Active individuals are advised to consume 1.2 to 2.0 grams per kilogram of protein daily (0.54 to 0.9 grams per pound) to sustain healthy muscle mass, with those focusing on muscle growth requiring even more—up to 2.0 grams per kilogram (0.9 grams per pound). Experts suggest that maximizing muscle growth through increased protein intake and resistance exercise involves consuming 1.6 to 2.2 grams per kilogram (0.72 to 1 gram per pound) of protein daily. Those looking to shed fat while maintaining or increasing muscle mass might need 2.3 to 3.1 grams per kilogram (1 to 1.4 grams per pound).

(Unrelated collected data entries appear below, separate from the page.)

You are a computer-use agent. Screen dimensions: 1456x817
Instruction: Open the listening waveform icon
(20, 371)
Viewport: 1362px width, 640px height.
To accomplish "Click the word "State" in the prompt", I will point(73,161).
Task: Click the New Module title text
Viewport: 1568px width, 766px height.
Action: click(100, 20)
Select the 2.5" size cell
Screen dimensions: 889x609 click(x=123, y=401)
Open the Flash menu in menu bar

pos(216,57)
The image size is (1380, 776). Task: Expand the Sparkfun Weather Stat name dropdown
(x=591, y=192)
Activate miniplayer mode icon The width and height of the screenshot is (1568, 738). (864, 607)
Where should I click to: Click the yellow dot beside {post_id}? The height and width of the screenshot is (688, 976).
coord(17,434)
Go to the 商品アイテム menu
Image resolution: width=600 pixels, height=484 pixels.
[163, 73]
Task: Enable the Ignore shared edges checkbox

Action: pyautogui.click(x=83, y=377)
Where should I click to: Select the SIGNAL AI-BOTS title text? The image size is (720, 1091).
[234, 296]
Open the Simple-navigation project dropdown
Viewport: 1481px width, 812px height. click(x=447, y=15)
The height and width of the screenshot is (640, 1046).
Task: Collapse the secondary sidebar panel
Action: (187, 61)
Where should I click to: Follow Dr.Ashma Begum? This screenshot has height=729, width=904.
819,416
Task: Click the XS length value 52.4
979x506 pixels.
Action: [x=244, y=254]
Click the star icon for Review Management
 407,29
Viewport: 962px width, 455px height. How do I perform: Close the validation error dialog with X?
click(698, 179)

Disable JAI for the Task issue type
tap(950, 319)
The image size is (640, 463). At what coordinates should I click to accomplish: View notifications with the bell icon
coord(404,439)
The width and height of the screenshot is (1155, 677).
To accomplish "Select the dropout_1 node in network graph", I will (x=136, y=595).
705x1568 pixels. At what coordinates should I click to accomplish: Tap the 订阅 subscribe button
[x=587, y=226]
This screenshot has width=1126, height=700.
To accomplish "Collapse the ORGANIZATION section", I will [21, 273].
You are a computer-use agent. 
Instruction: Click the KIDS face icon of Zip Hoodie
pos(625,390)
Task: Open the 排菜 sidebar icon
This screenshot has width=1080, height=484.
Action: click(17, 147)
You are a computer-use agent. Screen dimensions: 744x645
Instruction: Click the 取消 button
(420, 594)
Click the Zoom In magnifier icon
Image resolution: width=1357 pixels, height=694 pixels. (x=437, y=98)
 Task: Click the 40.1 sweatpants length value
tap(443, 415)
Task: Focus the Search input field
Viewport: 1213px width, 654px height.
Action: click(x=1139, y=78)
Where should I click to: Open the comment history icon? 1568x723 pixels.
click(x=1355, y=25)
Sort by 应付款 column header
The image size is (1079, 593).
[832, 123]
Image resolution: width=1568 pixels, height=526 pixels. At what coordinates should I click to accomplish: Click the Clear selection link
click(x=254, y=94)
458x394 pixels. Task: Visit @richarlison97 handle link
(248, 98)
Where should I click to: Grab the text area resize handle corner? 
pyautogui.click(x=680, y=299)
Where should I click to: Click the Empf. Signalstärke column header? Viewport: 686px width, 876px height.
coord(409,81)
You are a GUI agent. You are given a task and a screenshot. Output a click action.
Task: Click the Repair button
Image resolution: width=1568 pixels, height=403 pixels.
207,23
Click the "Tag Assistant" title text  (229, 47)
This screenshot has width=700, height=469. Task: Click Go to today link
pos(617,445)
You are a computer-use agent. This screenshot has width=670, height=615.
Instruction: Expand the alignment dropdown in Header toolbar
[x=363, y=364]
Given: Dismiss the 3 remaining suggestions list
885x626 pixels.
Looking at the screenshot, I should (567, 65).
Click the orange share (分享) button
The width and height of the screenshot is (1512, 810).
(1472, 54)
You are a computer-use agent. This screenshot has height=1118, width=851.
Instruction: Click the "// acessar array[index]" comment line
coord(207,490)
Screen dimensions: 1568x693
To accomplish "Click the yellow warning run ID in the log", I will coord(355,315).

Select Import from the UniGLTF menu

Adding a source of protein to each meal and snack can help boost your overall protein consumption. While particular protein-rich foods and amino acids aid muscle growth, the total protein intake is what matters most. Animal proteins are complete, containing all nine essential amino acids, whereas many plant-based proteins are incomplete, lacking one or more essential amino acids and generally having lower digestibility. Despite this, it’s possible to build muscle on a plant-based diet by consuming a variety of plant proteins and supplementing appropriately.
Whether you follow a mixed or plant-based diet, numerous protein-rich foods are available. It’s usually recommended to eat a balanced diet including both plant and animal proteins, but a plant-based diet offers health benefits like reduced heart disease and cancer risks. Individuals on vegetarian or vegan diets should include diverse protein sources to meet daily needs.
For those seeking muscle mass, evidence-based strategies recommend consuming 1.6 to 2.2 grams per kilogram (0.72 to 1 gram per pound) of protein per day. Individuals trying to lose weight while maintaining or gaining muscle need 2.3 to 3.1 grams per kilogram (1 to 1.4 grams per pound), as dieting increases the risk of muscle loss. Experts also suggest spacing out protein-rich meals every three hours and consuming about 20 grams of quality protein, like whey, after resistance workouts to optimize muscle growth.
Contrary to past beliefs, high-protein diets are generally safe for most people and can benefit body composition, bone health, and heart health. However, high intakes of specific proteins, such as red and processed meats, may pose health risks. High-protein diets might accelerate kidney function decline in those with kidney disease, though they’re safe for people with healthy kidneys.
Your protein needs will vary based on factors like body weight, age, and activity level, making it essential to tailor your protein intake to fit your personal goals and health objectives. Consulting a registered dietitian can provide guidance on designing a high-protein diet aligned with your needs. Combining a protein-rich diet with regular strength training significantly boosts muscle mass.
Research shows resistance training stimulates muscle protein turnover and synthesis. However, to prevent muscle loss and promote muscle growth after weight lifting, maintaining a positive net protein balance is crucial. Without sufficient protein, resistance training alone won’t help you meet your muscle-building aims. A 2023 study found that older men who combined strength training with a high-protein diet gained more muscle mass and strength than those who consumed less protein.
If you’re new to strength training, start by adding a couple of short sessions each week. Once you gain strength, you can increase both workout duration and intensity. Increasing protein intake will significantly help achieve your body composition goals, particularly when combined with resistance exercise. Tailor your diet to meet your specific protein requirements, taking into account your activity level and body size.